IT WAS six miles to Riga and a priest, but they walked it hand in hand, and were back by midnight, Ursa Major swinging low over their two heads which made but one shadow in the moonlight. She did not quite comprehend him when he likened her to the Statue of Liberty in New York harbor, calling a haven to mariners across the sea; it was the will of God that he should interrupt his journey to the old folks to find her. But she agreed that America was the Promised Land; that when the crop had been taken off in the fall and they had made their visit to his parents at Revel they would journey to America and become wealthy.
That was May. Olga worked harder than ever with Ivan to help her. Every inch of the tiny farm they sowed; they cut treble the amount of hay of any other summer; and laughed and loved every moment of it.
In the evenings they would stroll down to the beach and sit side by side on the worn boulder, Beda and her lamps at their feet, she telling him of the boat that came through the crimson gates, he recounting the wonders of America. They were very happy.
Anna Helldt, who had been born with the prophetic veil, saw and sneered
“It will not last. It was so with her mother and The Rover—at first. I told them at their betrothal, twentysix years back. And was it for nothing that I was born with a caul? Now,” lowering her rasping voice till it charged her small audience with terror, “a black shadow hovers over the earth. What it is I know not. Plague, famine, flood, fire,” ending with a curdling shriek, “destruction.”

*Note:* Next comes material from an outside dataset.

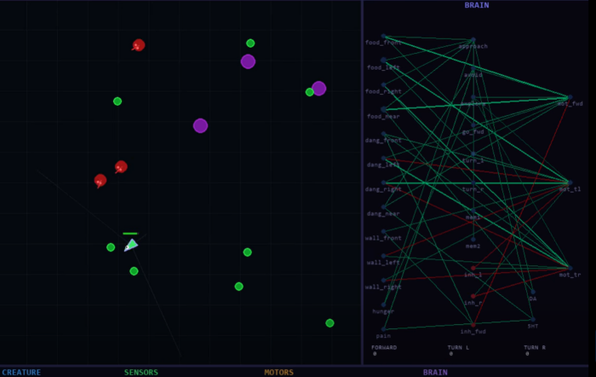Click the avoid hidden node

[x=473, y=69]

If Olga and Ivan heard these things they heeded them not. Day by day their happiness increased till it seemed as if the very saints must wax jealous. Yet sometimes he would find her gazing at him with fear in her wide blue eyes; sometimes she fathomed the depths of despair in his deep brown ones . . . Maria! be merciful . . .
Then stalked August and the call of the war-lords. Ivan went.
Olga went to Riga to see him off. In the midst of primitive hysterics she and Ivan shed not a tear. They stared at each other dumbly, as for the last time he held her face between his huge hands . . . Then she turned and trudged heavy-footed back to Alor, and milked her cow. Beda and the lambs supped well . . .
"DEING part-German as were half the Lithuanians, anyway,
Jan Helldt did not go. He remained at home and spent most of his time trying to annoy Olga.
It took him six months to learn that she could not be annoyed, that she would not tolerate a substitute for her husband; as well, that her muscles were taut and firm.
One day in April a man rode in from Tukkum panting that the Hun hordes had descended; to flee without losing a moment.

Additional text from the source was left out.